_To do_
Output, word for word, the lines of this listing that fall between the line with "Task: Switch off" and the line with "Image resolution: width=788", counting both of those lines, and no others.

_Provided records_
-=-=-

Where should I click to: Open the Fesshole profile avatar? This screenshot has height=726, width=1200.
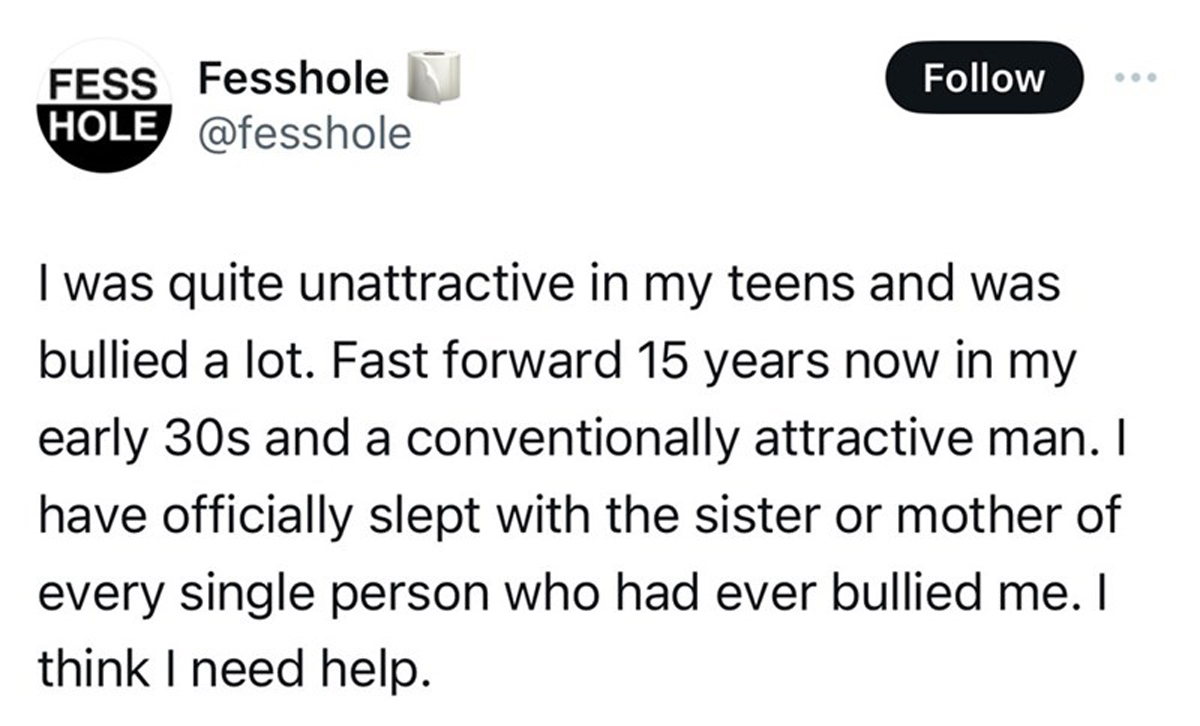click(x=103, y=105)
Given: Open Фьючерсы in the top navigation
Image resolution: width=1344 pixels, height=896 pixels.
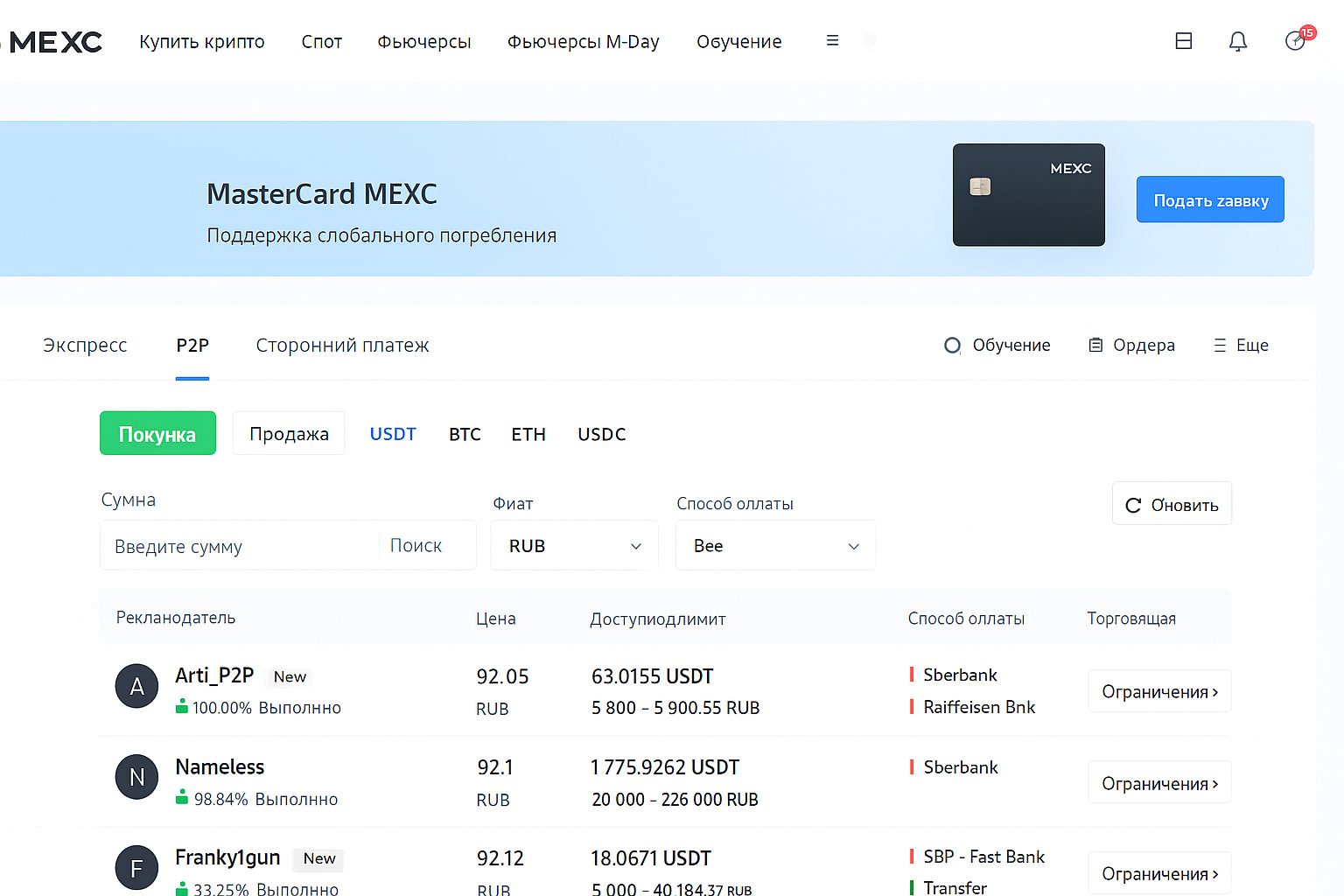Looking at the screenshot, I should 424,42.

-=-=-

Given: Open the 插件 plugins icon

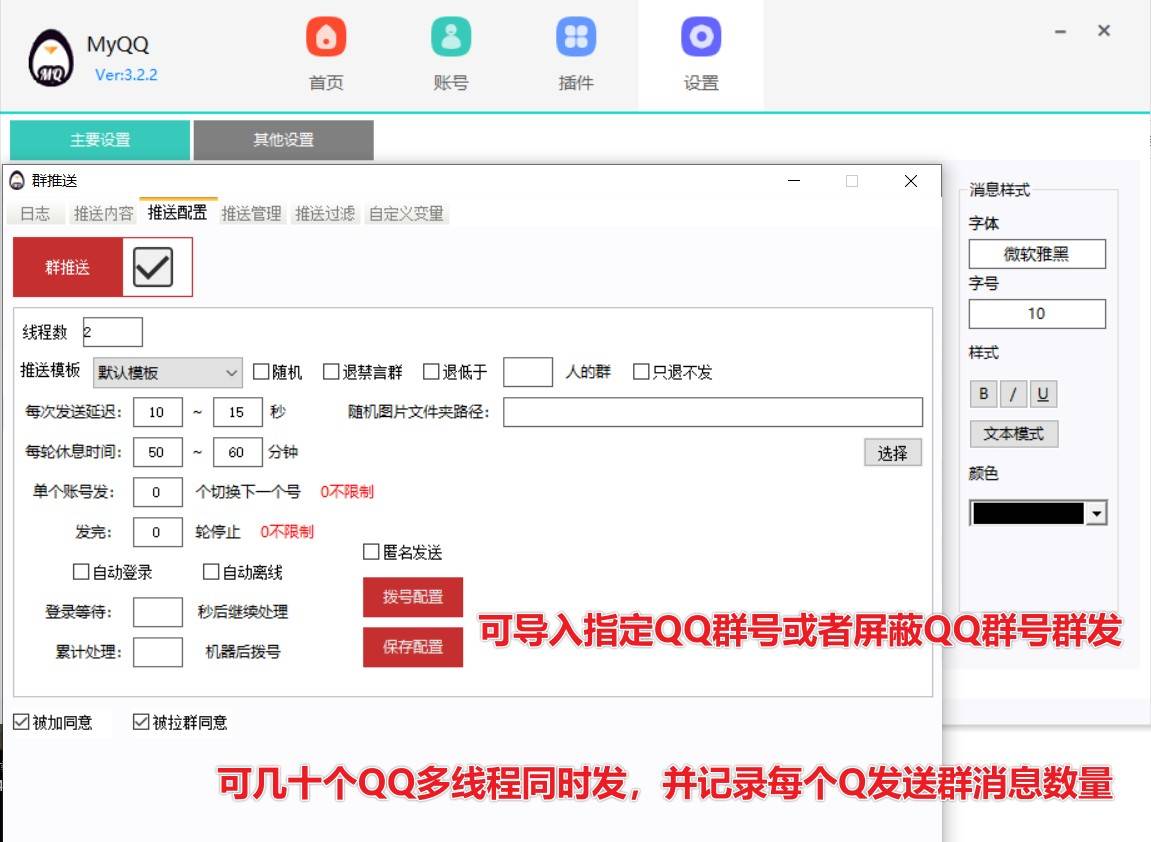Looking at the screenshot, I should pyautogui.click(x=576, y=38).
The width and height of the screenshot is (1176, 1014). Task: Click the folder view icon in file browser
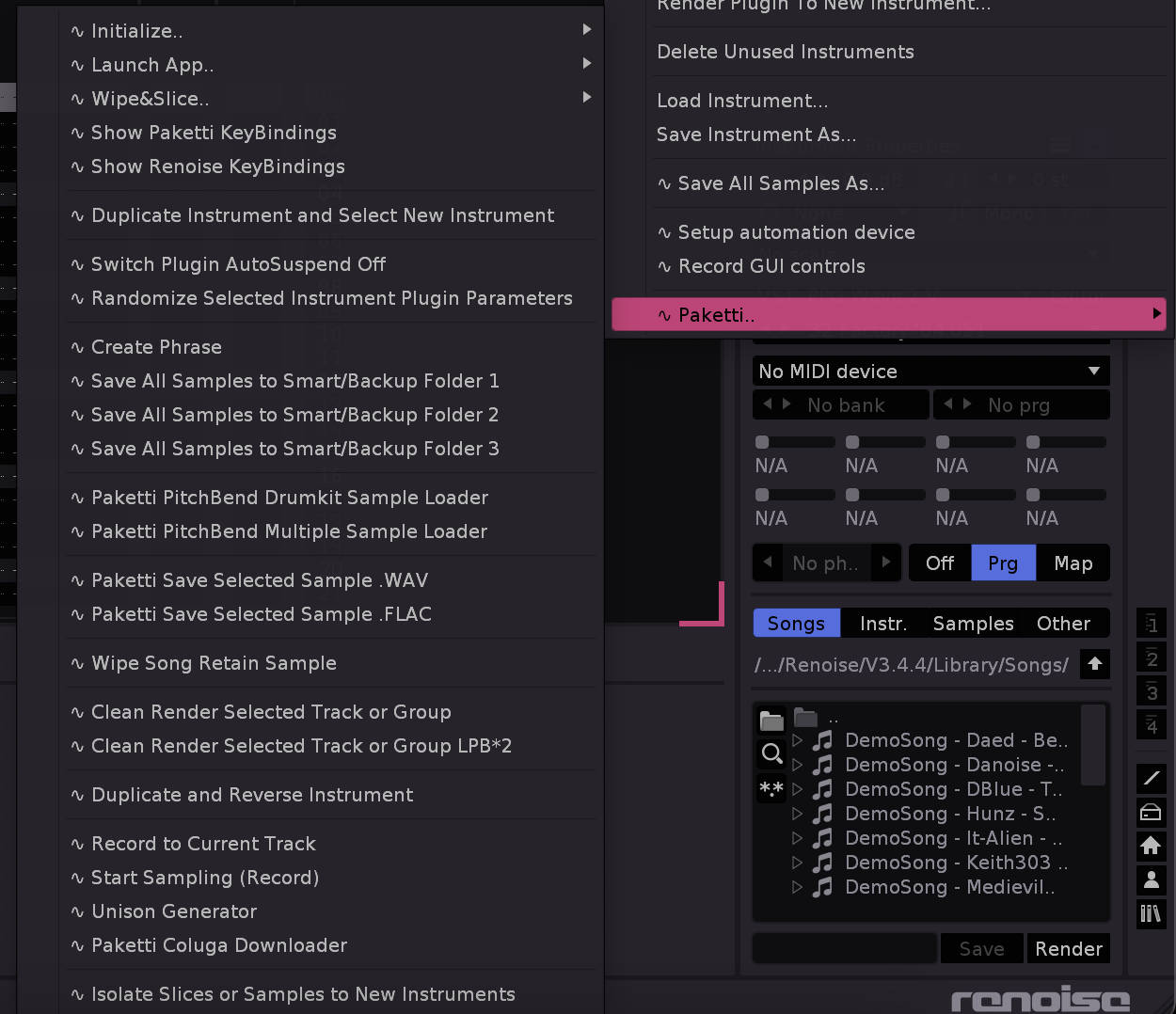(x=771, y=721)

-=-=-

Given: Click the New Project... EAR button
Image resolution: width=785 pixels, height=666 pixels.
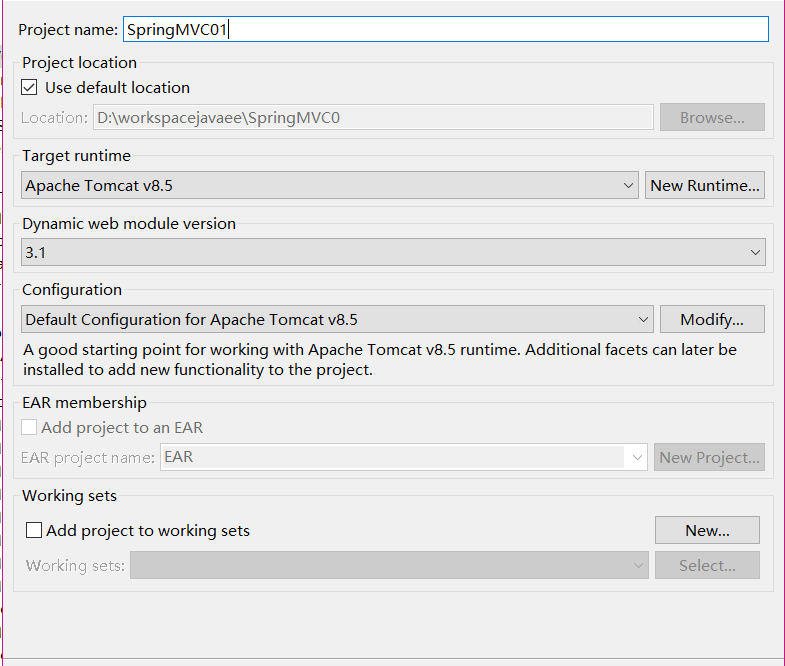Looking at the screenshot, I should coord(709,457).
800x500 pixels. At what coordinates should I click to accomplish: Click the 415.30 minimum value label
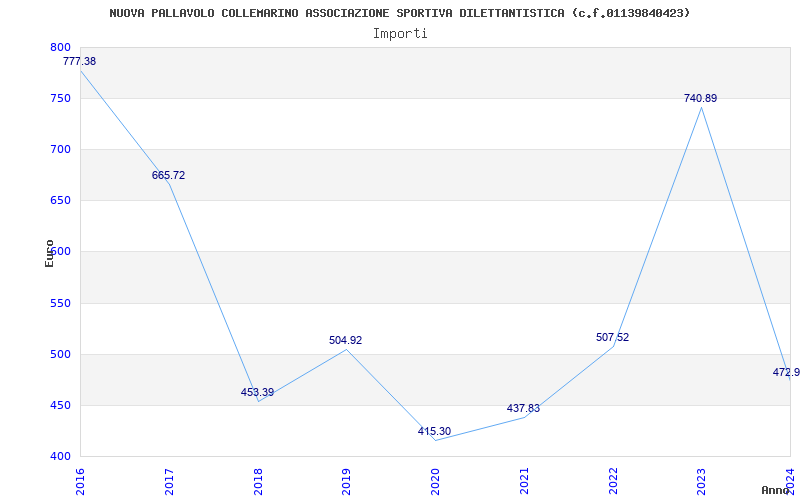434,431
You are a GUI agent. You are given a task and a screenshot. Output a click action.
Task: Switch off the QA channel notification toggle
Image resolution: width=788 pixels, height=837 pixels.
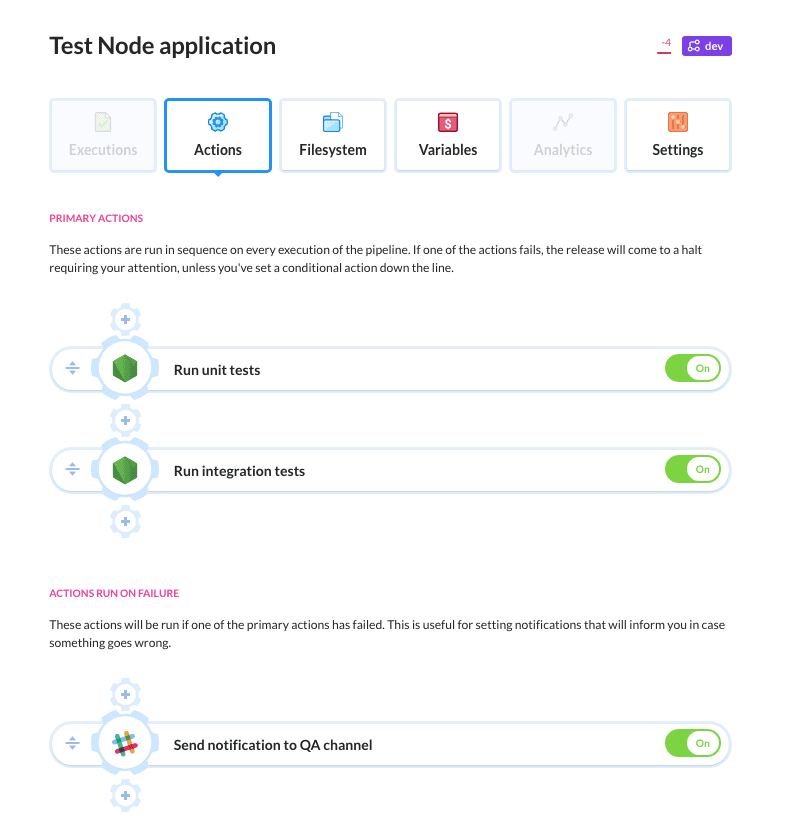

-=-=-

_Answer box_
Task: Switch off the QA channel notification toggle
Image resolution: width=788 pixels, height=837 pixels.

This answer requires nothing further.